A rocket carrying the SLIM lunar probe, with which Japan intends to carry out the country’s first landing, took off on Thursday, after three Postponements since the end of August due to unfavorable weather conditions.
According to the live broadcast of the launch, the 47th H2A missile, operated by Mitsubishi Heavy Industries, deployed as scheduled, at 8:42 am (0:42 am Lisbon time), from a base in Tanegashima, in the southwest of the country. .
The SLIM lunar probe successfully separated from the H2A rocket, which is 53 meters long and four meters in diameter, about 45 minutes after liftoff, triggering an explosion of joy and applause in the control center.
The probe, dubbed “Moon Sniper”, is due to enter Earth’s natural satellite orbit in about three or four months and should land in about six months.
The satellite said SLIM will attempt to land near Crater Xioli, near the lunar equator, in the “most accurate landing” yet. Japan Aerospace Exploration Agency (JAXA, its English abbreviation).
JAXA intends to land at a SLIM distance of a maximum of 100 meters from the target, to avoid steep slopes and uneven terrain, not least because areas suitable for exploration of the Moon’s polar regions are “limited to a very small area”.
If you can land on the moon Japan will be the fifth country to do soThe data obtained will be used in the international Artemis project in North America, which aims to land astronauts on the moon and, eventually, explore Mars.
In August, India succeeded in landing its first spacecraft on the moon, joining the United States, the Soviet Union and China.
Russia, for its part, has just failed in another attempt, as its Luna-25 probe crashed on August 19 into lunar soil.
H2A’s takeoff was watched live by more than 35,000 people on YouTube, a sign of the excitement generated by this dual mission.
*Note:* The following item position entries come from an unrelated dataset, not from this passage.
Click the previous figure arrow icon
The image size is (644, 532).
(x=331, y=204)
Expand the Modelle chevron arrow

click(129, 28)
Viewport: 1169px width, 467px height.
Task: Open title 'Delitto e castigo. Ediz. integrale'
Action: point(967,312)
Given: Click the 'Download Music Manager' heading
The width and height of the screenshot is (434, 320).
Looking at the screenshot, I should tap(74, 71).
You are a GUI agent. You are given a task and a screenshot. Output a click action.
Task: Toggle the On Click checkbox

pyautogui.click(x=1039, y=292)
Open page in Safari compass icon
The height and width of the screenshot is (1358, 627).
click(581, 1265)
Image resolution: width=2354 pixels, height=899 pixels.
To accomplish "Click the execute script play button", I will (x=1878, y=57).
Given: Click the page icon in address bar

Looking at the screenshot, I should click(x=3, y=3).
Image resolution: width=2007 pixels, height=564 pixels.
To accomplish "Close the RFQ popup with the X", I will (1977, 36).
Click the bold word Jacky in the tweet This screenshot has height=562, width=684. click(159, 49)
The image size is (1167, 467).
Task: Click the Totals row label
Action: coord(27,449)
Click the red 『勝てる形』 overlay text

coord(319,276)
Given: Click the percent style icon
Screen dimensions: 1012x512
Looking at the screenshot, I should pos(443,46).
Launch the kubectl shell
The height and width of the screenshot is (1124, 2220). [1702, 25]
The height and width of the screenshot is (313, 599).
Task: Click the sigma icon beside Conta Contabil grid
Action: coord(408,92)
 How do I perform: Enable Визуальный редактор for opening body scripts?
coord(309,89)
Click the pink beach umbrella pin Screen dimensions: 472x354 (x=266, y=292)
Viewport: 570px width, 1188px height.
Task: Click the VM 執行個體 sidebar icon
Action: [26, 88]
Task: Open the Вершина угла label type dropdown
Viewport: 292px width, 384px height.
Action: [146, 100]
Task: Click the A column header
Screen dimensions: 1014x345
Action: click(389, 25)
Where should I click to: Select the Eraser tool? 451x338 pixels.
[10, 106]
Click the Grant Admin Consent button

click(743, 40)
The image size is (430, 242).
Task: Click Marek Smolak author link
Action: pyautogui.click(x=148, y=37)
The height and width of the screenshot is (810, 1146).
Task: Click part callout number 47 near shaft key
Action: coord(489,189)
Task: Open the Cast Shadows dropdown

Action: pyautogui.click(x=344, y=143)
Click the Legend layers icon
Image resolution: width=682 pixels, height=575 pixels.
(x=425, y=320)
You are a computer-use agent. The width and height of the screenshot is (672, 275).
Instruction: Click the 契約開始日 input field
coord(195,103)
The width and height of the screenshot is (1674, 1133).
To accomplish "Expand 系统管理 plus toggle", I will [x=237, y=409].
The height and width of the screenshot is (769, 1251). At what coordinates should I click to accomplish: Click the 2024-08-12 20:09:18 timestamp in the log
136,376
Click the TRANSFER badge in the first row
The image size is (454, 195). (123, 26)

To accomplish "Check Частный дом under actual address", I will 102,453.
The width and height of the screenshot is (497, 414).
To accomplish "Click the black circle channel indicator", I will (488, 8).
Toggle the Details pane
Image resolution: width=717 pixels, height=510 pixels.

H2A also carried a new X-ray space-observing satellite, called XRISM, into Earth orbit 13 minutes after launch to investigate the evolution of the universe and space-time.
The satellite will explore the winds of plasma gases that blow through galaxies, the remnants of the birth and death of stars. Studying the X-rays emitted by this gas can help map how it spreads through the universe.
The mission also aims to measure the X-ray light emitted by extremely dense objects, such as the black holes at the centers of some galaxies, to help understand how space-time warps around them and how it affects galaxies.
XRISM was developed jointly with the US Space Agency NASAmarking an important development in the Japanese satellite programme.